Work instructions ->
(1) In the DKP monitoring page, which component runs on each node to collect machine hardware and OS metrics?
(2) Extend the DKP monitoring page from its last sentence, keeping the same technical style.

Monitoring and Alerts

Monitor and collect metrics for Kubernetes, platform services, and applications deployed on the cluster

Using DKP you can monitor the state of the cluster and the health and availability of the processes running on the cluster. By default, Kommander provides monitoring services using a pre-configured monitoring stack based on the Prometheus open-source project and its broader ecosystem.

The default DKP monitoring stack:

  • Provides in-depth monitoring of Kubernetes components and platform services.
  • Includes a default set of Grafana dashboards to visualize the status of the cluster and its platform services.
  • Supports predefined critical error and warning alerts. These alerts notify immediately if there is a problem with cluster operations or availability.

By incorporating Prometheus, Kommander visualizes all the exposed metrics from your different nodes, Kubernetes objects, and platform service applications running in your cluster. The default monitoring stack also enables you to add metrics from any of your deployed applications, making those applications part of the overall Prometheus metrics stream.

Cluster metrics

The kube-prometheus-stackis deployed by default on the management cluster and attached clusters. This stack deploys the following Prometheus components to expose metrics from nodes, Kubernetes units, and running apps:

  • prometheus-operator: orchestrates various components in the monitoring pipeline.
  • prometheus: collects metrics, saves them in a time series database, and serves queries.
  • alertmanager: handles alerts sent by client applications such as the Prometheus server.
  • node-exporter: deployed on each node to collect the machine hardware and OS metrics.
  • kube-state-metrics: simple service that listens to the Kubernetes API server and generates metrics about the state of the objects.
  • grafana: monitors and visualizes metrics.
  • service monitors: collects internal Kubernetes components.

A detailed description of the exposed metrics can be found in the kube-state-metrics documentation on GitHub. The service-monitors collect internal Kubernetes components but can also be extended to monitor customer apps as explained in this section.

Grafana Dashboards

With Grafana, you can query and view collected metrics in easy-to-read graphs. Kommander ships with a set of default dashboards including:

  • Kubernetes Components: API Server, Nodes, Pods, Kubelet, Scheduler, StatefulSets and Persistent Volumes
  • Kubernetes USE method: Cluster and Nodes
  • Calico
  • etcd
  • Prometheus

Find the complete list of default enabled dashboards on GitHub.

Given data ->
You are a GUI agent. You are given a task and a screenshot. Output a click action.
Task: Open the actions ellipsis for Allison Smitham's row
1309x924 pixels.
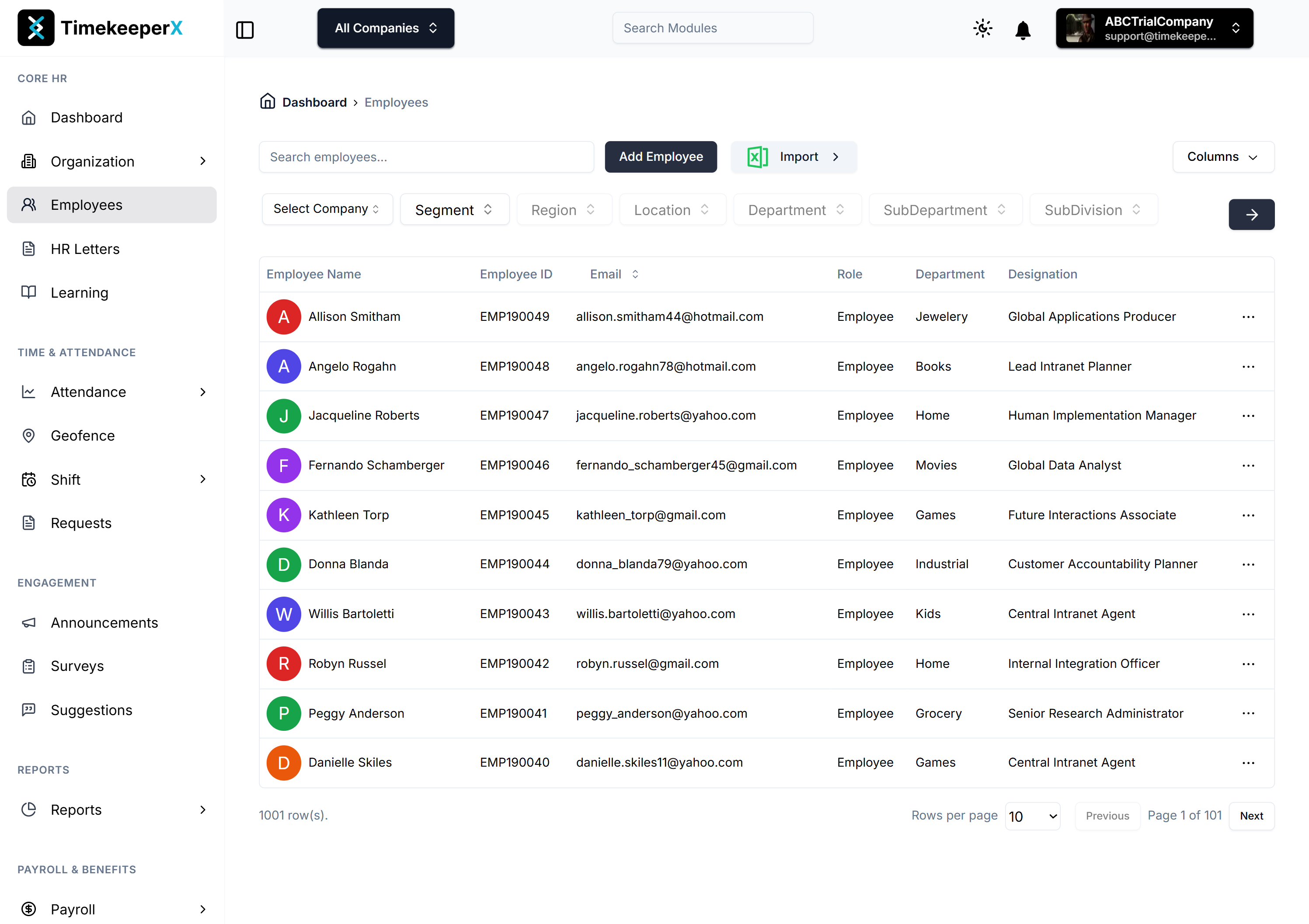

Responses per task ->
(1) node-exporter

(2)
To disable all of the default dashboards, follow these steps to define an overrides ConfigMap:

  1. Create a file named kube-prometheus-stack-overrides.yaml and paste the following YAML code into it to create the overrides ConfigMap:

    apiVersion: v1
    kind: ConfigMap
    metadata:
      name: kube-prometheus-stack-overrides
      namespace: <your-workspace-namespace>
    data:
     values.yaml: |
       ---
       grafana:
         defaultDashboardsEnabled: false
    
  2. Use the following command to apply the YAML file:

    kubectl apply -f kube-prometheus-stack-overrides.yaml
    
  3. Edit the kube-prometheus-stack AppDeployment to replace the spec.configOverrides.name value with kube-prometheus-stack-overrides. (You can use the steps in the procedure, Deploy an application with a custom configuration as a guide.) When your editing is complete, the AppDeployment will resemble this code sample:

    apiVersion: apps.kommander.d2iq.io/v1alpha2
    kind: AppDeployment
    metadata:
      name: kube-prometheus-stack
      namespace: <your-workspace-namespace>
    spec:
      appRef:
        name: kube-prometheus-stack-33.1.5
        kind: ClusterApp
      configOverrides:
        name: kube-prometheus-stack-overrides
    

To access the Grafana UI, browse to the landing page and then search for the Grafana dashboard, for example, https://<CLUSTER_URL>/dkp/grafana.

Add custom dashboards

In Kommander you can define your own custom dashboards. You can use a few methods to import dashboards to Grafana.

One method is to use ConfigMaps to import dashboards. Below are steps on how to create a ConfigMap with your dashboard definition.

For simplicity, this section assumes the desired dashboard definition is in json format:

{
    "annotations": {
        "list": []
    },
    "description": "etcd sample Grafana dashboard with Prometheus",
    "editable": true,
    "gnetId": null,
    "hideControls": false,
    "id": 6,
    "links": [],
    "refresh": false,
    ...
}

After creating your custom dashboard json, insert it into a ConfigMap and save it as etcd-custom-dashboard.yaml:

apiVersion: v1
kind: ConfigMap
metadata:
  name: etcd-custom-dashboard
  labels:
    grafana_dashboard: "1"
data:
  etcd.json: |
    {
        "annotations": {
            "list": []
        },
        "description": "etcd sample Grafana dashboard with Prometheus",
        "editable": true,
        "gnetId": null,
        "hideControls": false,
        "id": 6,
        "links": [],
        "refresh": false,
        ...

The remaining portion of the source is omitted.